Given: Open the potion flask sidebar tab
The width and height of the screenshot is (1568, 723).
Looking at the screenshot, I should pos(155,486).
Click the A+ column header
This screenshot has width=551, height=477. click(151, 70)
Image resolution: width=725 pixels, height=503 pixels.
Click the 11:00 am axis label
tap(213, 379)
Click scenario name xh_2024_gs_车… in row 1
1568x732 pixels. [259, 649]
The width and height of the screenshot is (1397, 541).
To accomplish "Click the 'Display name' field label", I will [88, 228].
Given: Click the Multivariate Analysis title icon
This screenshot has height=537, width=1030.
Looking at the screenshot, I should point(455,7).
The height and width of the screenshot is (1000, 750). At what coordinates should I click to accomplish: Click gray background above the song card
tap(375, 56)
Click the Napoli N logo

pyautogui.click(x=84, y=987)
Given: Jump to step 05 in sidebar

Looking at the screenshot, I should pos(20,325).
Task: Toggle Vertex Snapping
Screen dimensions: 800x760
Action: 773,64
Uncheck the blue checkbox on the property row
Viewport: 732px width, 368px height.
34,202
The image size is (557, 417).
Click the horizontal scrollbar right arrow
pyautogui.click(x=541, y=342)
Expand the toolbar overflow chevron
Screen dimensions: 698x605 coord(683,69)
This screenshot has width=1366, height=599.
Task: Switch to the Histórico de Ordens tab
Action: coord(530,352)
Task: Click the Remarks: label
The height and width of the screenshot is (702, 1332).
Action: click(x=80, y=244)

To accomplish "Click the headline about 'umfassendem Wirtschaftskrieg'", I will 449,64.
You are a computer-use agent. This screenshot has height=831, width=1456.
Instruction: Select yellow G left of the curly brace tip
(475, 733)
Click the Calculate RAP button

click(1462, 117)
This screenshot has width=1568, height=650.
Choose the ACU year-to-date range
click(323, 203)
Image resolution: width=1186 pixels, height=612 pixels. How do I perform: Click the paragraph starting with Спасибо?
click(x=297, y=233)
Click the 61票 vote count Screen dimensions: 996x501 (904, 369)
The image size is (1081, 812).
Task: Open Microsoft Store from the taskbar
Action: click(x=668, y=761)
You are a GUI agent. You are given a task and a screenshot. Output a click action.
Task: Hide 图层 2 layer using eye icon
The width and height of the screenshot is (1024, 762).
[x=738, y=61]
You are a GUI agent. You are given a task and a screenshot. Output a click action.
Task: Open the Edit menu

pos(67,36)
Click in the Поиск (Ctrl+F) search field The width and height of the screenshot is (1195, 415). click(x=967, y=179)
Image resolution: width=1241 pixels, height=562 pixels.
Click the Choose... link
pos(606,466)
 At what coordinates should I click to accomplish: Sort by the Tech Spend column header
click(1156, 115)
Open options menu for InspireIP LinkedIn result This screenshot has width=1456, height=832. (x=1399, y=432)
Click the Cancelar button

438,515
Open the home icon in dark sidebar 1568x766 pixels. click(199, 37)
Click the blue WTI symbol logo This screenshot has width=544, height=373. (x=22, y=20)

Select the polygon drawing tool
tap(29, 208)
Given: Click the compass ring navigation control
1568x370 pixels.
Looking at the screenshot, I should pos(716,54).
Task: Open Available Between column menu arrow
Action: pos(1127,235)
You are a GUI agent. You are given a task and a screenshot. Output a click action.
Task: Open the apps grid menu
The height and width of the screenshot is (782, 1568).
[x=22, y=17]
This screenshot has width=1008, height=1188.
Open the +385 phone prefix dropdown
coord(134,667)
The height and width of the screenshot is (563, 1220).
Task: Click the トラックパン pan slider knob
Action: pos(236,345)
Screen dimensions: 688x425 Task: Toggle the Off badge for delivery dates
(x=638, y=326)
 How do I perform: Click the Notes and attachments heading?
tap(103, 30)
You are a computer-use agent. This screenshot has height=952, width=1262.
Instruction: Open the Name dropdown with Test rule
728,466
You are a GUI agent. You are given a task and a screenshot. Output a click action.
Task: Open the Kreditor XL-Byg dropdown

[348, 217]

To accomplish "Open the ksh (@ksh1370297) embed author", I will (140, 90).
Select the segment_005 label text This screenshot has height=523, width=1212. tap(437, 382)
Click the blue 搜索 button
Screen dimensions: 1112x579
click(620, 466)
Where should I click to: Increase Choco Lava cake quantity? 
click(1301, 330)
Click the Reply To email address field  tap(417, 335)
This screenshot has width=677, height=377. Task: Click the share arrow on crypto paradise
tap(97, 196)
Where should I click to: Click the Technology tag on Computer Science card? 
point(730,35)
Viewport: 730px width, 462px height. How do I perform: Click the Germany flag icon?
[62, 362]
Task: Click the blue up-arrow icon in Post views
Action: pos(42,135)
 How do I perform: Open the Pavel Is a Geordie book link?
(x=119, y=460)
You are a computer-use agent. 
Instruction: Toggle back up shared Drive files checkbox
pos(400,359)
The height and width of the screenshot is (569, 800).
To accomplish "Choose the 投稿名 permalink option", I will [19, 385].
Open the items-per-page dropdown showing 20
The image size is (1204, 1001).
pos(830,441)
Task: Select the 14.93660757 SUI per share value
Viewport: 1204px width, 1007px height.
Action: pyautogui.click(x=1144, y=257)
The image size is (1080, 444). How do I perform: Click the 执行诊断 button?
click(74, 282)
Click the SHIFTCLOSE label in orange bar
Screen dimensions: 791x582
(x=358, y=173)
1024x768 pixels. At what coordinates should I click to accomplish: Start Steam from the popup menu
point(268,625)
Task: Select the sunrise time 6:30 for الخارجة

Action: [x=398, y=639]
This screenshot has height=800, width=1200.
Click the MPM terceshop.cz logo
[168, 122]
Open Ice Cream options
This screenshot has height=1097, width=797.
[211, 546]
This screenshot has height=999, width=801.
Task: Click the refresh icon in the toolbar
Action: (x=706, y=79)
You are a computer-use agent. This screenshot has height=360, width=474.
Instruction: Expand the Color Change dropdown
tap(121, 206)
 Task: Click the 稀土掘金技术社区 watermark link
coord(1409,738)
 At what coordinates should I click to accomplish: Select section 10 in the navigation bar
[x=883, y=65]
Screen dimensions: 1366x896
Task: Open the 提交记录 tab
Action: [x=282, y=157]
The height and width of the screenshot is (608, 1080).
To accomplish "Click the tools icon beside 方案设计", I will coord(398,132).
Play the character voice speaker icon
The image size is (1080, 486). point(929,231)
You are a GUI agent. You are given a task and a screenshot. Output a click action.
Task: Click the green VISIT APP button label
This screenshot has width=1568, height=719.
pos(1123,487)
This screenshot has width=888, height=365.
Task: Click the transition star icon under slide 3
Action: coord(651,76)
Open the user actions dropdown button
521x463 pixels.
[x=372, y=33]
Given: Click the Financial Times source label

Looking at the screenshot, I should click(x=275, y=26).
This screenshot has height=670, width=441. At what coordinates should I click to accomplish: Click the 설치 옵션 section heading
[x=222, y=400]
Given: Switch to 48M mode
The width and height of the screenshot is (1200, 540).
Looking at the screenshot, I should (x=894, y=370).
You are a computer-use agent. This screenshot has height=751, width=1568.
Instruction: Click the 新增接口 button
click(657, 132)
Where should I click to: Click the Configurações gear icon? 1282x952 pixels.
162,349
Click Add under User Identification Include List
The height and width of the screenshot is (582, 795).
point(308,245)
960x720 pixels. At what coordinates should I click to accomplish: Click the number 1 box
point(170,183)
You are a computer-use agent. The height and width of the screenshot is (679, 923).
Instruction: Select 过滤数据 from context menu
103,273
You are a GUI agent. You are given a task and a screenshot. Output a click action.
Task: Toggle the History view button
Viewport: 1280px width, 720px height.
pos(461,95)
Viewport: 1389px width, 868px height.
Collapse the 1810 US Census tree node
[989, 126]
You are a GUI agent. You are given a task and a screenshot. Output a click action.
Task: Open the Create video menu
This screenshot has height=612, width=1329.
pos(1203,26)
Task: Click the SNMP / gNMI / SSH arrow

-=-=-

## Action item
Repeat word for word the lines running from the line containing "You are a computer-use agent. The" to the end of the entries above, inclusive.

## Exercise solution
You are a computer-use agent. The height and width of the screenshot is (679, 923).
Instruction: Select 过滤数据 from context menu
103,273
You are a GUI agent. You are given a task and a screenshot. Output a click action.
Task: Toggle the History view button
Viewport: 1280px width, 720px height.
pos(461,95)
Viewport: 1389px width, 868px height.
Collapse the 1810 US Census tree node
[989, 126]
You are a GUI agent. You are given a task and a screenshot. Output a click action.
Task: Open the Create video menu
This screenshot has height=612, width=1329.
pos(1203,26)
Task: Click the SNMP / gNMI / SSH arrow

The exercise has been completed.